Passage to read:
The Dewan Rakyat today approved a motion allowing Malaysia's participation in the Trans-Pacific Partnership Agreement, moving the country a step forward towards signing and ratifying the trade accord bringing together 12 nations.

The motion was carried with 127 votes for and 84 against.

Twenty-four MPs spoke during the debate on the motion tabled by International Trade and Industry Minister Datuk Seri Mustapa Mohamed yesterday at the two-day special sitting of the house.

The Dewan Negara will debate the motion tomorrow.

The motion, among other things, proposed that the Dewan Rakyat approve Malaysia's participation in the TPPA as it would strengthen the country's competitiveness at the regional and global levels.

The Dewan Rakyat approval backs the decision of the government for Malaysia to be a part of the TPPA member countries after the talks were concluded on Oct 5, 2015 in Atlanta, United States, following more than five years of negotiations.

What the task requires: Resume the news report above on the Dewan Rakyat's approval of Malaysia's participation in the Trans-Pacific Partnership Agreement, starting right after its last sentence.

Provided material:

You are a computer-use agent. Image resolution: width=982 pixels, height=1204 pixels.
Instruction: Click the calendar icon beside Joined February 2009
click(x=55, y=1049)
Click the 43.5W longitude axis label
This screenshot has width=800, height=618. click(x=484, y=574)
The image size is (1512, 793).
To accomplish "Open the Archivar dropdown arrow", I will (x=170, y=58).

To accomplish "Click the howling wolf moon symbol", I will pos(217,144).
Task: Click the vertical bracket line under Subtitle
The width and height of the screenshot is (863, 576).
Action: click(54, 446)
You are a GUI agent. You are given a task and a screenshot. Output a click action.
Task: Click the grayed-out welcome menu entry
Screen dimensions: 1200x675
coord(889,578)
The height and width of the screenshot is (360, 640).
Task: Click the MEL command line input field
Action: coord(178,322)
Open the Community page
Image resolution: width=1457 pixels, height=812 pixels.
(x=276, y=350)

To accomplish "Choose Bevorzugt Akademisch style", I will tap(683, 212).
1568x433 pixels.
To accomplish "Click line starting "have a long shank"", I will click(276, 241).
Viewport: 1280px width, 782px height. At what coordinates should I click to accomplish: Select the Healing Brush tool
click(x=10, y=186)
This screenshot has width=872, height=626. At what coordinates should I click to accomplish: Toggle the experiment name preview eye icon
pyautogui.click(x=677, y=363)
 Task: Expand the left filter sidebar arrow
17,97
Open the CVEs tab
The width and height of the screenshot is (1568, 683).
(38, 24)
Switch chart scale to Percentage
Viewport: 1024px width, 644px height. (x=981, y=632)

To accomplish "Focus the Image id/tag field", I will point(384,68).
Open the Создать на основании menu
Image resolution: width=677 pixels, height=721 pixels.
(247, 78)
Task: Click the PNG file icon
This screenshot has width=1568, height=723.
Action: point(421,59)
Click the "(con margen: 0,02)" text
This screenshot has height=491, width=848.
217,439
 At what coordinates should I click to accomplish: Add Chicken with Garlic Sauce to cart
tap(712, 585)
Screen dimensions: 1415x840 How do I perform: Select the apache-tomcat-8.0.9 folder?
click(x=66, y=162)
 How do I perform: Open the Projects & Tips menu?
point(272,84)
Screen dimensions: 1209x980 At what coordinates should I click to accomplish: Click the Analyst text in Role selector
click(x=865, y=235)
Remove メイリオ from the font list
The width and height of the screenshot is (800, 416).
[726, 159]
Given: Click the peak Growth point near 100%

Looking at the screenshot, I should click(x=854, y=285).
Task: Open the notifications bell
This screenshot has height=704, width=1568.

Reply:
Mustapa, in winding up the debate, said the TPPA was not a trade pact drafted solely by the United States as Malaysia also participated in the drawing up the international agreement.

He said Malaysia was also involved in preparing the draft of the TPPA, among others Chapters 6, 21 and 24 in relation to cooperation and capacity building of small and medium enterprises and development as well as other important chapters not contained in any other trade agreement.

"As such, the assumption that Malaysia made use of the United States template (in drafting the agreement) is not true," he said.

Mustapa said Malaysia would not be influenced by the capitalist system if it were to sign the TPPA and it would also not change the national economic system because Malaysia's was a mixed economy.

He said the negotiations on the TPPA were not a one-man show but involved many parties, and the matter was brought before the Cabinet more than 40 times over a span of five years.

Besides Mustapa, five other ministers who were involved in the implementation of the TPPA also winded up the debates for their respective ministries.

They included Human Resources Minister Datuk Seri Richard Riot Jaem, Natural Resources and Environment Minister Datuk Seri Dr Wan Junaidi Tuanku Jaafar, Health Minister Datuk Seri Dr S. Subramaniam and two ministers in the Prime Minister's Department, Datuk Seri Abdul Wahid Omar and Nancy Shukri.

Riot, in winding up his debate said eight labour laws under the ministry would need to be amended after Malaysia signs the TPPA.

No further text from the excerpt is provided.